もうひとつの疑問は、こうした鉢植えや盆栽はいったいどこからやってくるのだろうかということ。これは地元の人たちに尋ねるとすぐに分かった。ベトナム南部で鉢植えや盆栽は、ベンチェー、カントーといったメコン川のデルタ地帯が一大生産地となっている。栽培農家の手で時間をかけ育てられた木々や花々は、テトを前にして舟で川を遡り、ホーチミン市にやってくる。比較的近いベンチェーからでも、12時間はかかるという。そしては8区の運河沿いにまず陸揚げされる。
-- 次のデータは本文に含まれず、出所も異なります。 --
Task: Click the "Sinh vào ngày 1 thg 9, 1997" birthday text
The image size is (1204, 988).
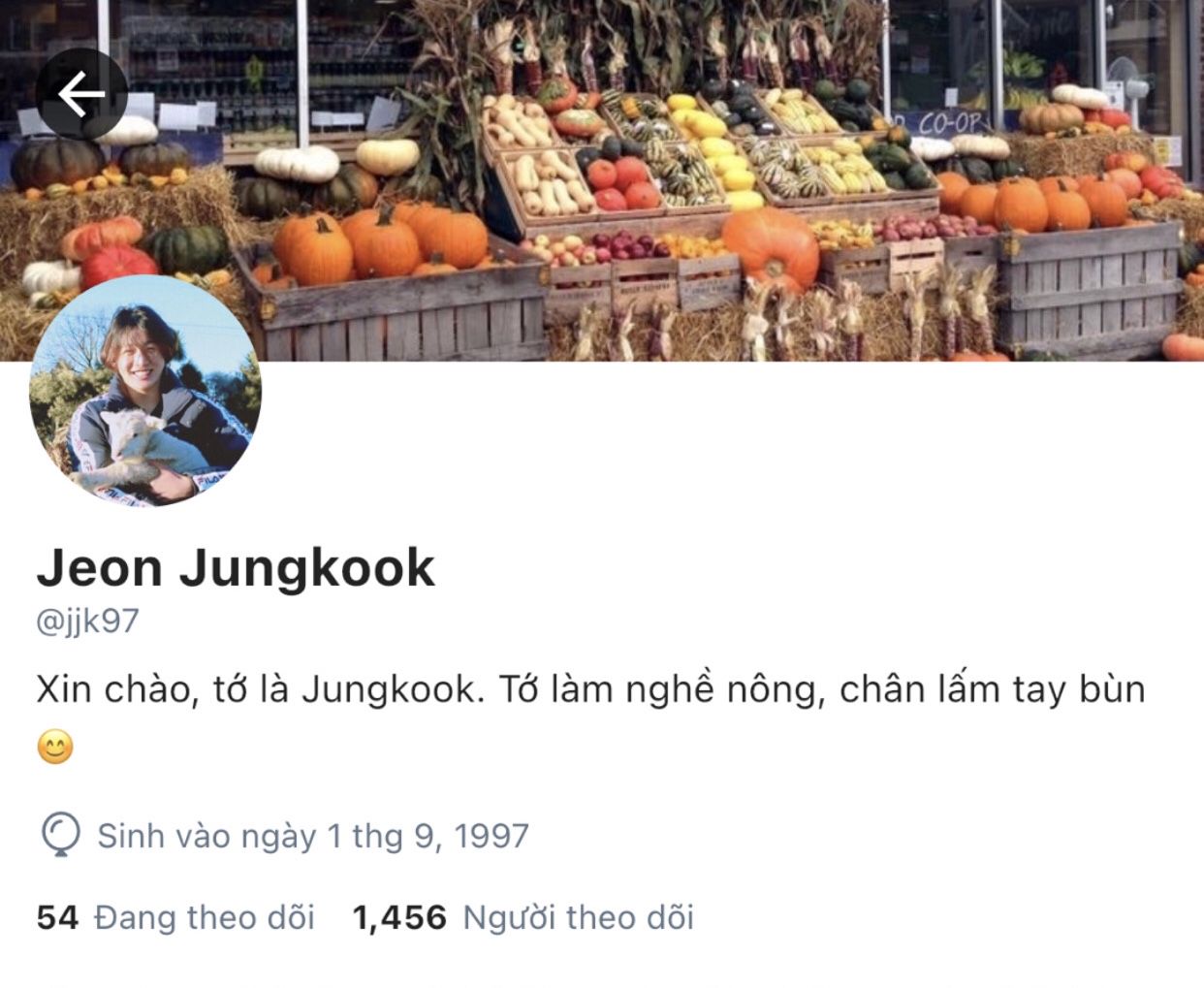Action: [313, 836]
ホーチミン市内南西よりのチャーヴァー橋周辺のベン・ビーン・ドン地区がその最初の上陸地なのだが、それはベトナム戦争中からずっとそうである。この地区はかつてほとんど人の住まない地区で、舟を止めてそこで花を広げ、店を出すだけだったのが、今は歩道を7メートル幅で2週間借りると500万ドンかかるのだとか。

メコンデルタからのこうした花の到達は、だいたい大きく2波に分かれている。テト2週間前にまず小さな鉢植えや盆栽が小さな舟に乗ってやってきて、1週間前になると大きな花や木が大きな舟に乗せられて運ばれる。この頃になると、チャーヴァー橋を起点に、運河沿いの約2キロにわたる地域は一面の花市場となる。付近には甘い香りが漂い、花や植木を満載した船も行き来し、最近では大きな1眼レフを抱えたカメラマンの姿も多く見るようになった。店の数は100を軽く超えるだろうが、それぞれのお店には特徴があり、ひとつひとつ見ていってもけっこう飽きない。
大晦日に除夜の鐘が鳴るわけではなく、派手なカウントダウンがあるわけではない。新年になると町は静まり返り、人口が半分以下になったかのようだ。在住外国人にとっては、町中が色とりどりの花々で艶やかに化粧するテトの前の1週間こそが、一番新年を感じられる時かもしれない。